By Ashton Leber
Social Media Editor
The Arab nation of Oman has accepted 10 inmates from the U.S. prison at Guantanamo Bay, informally known as “Gitmo” during the final days of the Obama administration, according to NPR.
According to ABC News, the detainees, whose names and nationalities remain unknown, were released to Oman’s Ministry of Foreign Affairs at a request from former President Barack Obama.
This release comes in lieu of Obama’s promise to shut down the prison via an executive order within one year after his inauguration in 2009, according to CNN .
Washington Post reported congress prevented the closing of the facility and would not allow the prisoners from Guantanamo to be relocated onto U.S. soil.
The Ministry of Foreign Affairs said in a statement that “in consideration of their humanitarian situation,” the prisoners will remain in Oman “for a temporary residence,” according to CNN.
While the U.S. government has not made any public statements, an anonymous U.S. defense official has confirmed the transfer, Washington Post reported.

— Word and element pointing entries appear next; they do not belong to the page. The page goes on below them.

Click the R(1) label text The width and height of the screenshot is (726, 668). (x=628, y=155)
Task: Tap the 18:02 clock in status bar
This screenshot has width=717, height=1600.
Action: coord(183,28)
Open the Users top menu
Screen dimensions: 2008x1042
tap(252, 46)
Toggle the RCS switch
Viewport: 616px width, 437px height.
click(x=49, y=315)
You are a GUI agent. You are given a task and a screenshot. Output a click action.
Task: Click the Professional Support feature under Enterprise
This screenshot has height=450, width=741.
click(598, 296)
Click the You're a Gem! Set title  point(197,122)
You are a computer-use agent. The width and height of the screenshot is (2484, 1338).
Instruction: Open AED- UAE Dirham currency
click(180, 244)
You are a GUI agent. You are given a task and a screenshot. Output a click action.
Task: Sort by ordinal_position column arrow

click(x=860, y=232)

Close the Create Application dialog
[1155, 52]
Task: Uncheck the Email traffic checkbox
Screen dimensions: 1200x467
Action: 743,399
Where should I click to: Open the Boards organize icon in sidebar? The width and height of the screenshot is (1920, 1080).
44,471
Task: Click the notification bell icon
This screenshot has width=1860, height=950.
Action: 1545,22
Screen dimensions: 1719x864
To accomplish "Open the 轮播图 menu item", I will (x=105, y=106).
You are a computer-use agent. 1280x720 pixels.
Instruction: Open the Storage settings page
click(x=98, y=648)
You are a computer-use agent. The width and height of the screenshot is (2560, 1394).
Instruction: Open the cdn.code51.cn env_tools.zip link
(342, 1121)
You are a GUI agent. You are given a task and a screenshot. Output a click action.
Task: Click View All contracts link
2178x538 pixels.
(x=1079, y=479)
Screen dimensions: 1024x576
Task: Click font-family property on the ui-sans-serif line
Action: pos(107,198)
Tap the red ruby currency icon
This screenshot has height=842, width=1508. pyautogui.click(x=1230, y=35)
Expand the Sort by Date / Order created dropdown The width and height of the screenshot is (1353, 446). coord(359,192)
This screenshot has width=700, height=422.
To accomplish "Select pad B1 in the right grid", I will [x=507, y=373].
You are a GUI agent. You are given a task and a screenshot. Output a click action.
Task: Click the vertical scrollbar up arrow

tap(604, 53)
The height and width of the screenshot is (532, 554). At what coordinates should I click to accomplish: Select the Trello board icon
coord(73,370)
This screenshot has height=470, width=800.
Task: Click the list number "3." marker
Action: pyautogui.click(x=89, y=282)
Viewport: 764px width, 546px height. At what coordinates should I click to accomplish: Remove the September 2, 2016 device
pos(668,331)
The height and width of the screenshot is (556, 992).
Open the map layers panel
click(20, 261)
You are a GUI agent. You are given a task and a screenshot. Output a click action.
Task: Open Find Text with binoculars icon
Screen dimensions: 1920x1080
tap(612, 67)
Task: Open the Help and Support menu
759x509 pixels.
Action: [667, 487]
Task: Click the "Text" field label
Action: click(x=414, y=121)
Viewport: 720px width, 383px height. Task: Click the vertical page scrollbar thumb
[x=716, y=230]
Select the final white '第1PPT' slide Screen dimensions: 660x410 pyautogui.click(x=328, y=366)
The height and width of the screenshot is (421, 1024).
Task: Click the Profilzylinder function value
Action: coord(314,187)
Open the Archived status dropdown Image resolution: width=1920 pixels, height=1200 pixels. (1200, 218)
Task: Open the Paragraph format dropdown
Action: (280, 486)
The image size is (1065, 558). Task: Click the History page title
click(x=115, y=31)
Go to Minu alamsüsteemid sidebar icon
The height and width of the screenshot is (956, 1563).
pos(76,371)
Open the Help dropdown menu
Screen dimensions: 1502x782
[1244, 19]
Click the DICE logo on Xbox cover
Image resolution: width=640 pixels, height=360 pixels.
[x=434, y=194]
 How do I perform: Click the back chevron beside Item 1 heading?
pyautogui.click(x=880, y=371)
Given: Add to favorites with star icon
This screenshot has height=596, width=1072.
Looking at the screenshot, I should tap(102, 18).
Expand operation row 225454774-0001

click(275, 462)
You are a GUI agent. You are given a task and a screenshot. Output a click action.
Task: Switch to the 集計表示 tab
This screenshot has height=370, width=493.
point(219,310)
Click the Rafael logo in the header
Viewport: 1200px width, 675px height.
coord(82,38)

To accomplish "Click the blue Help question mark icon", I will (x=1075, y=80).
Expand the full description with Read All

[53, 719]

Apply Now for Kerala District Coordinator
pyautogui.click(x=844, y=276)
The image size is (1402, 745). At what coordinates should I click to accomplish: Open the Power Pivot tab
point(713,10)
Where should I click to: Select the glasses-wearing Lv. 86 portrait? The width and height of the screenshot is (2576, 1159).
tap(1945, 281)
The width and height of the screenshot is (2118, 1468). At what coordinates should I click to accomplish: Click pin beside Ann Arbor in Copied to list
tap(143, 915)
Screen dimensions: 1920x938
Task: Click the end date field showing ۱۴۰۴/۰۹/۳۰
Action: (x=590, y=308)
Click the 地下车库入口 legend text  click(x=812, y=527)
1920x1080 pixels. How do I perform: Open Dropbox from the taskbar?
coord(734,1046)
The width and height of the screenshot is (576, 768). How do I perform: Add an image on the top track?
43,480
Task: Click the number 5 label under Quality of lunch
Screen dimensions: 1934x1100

According to Fox News, Guantanamo first opened in Cuba on Jan. 11, 2002, to house those captured during the invasion of Afghanistan under the George W. Bush administration, as fear of terrorism was high due to the 9/11 attacks.
According to Washington Post, the terrorists behind the 9/11 attacks have not been tried yet.
During its peak, there were nearly 700 prisoners at Guantanamo, according to NPR. The report stated 242 detainees remained at the beginning of Obama’s presidency.
Forty five of them are still at the detention facility today, according to CNN.
The Obama administration has relocated several detainees to outside countries, most of which were released to Afghanistan, Saudi Arabia and Pakistan, according to Fox News.
A total of 30 former Guantanamo inmates have now been released to Oman, as “four Yemenis were sent there in January 2015, six more in June 2015 and another 10 Yemenis in January 2016,” according to CNN.
The Wall Street Journal stated that Guantanamo Bay has “drawn criticism from human-rights groups and foreign governments over indefinite detentions without charge and the alleged torture of detainees by personnel there.”
The prison operates “outside the U.S. legal framework,” which has caused more criticism from humanitarians and legal experts, according to Washington Post.
NPR reported on President Donald Trump’s differing thoughts from the Obama administration about Guantanamo.
A tweet from Trump on Jan. 3 reads, “There should be no further releases from Gitmo. These are extremely dangerous people and should not be allowed back onto the battlefield.”
Trump has said the detention facility will remain open and he plans to “load it up with some bad dudes,” Fox News reported.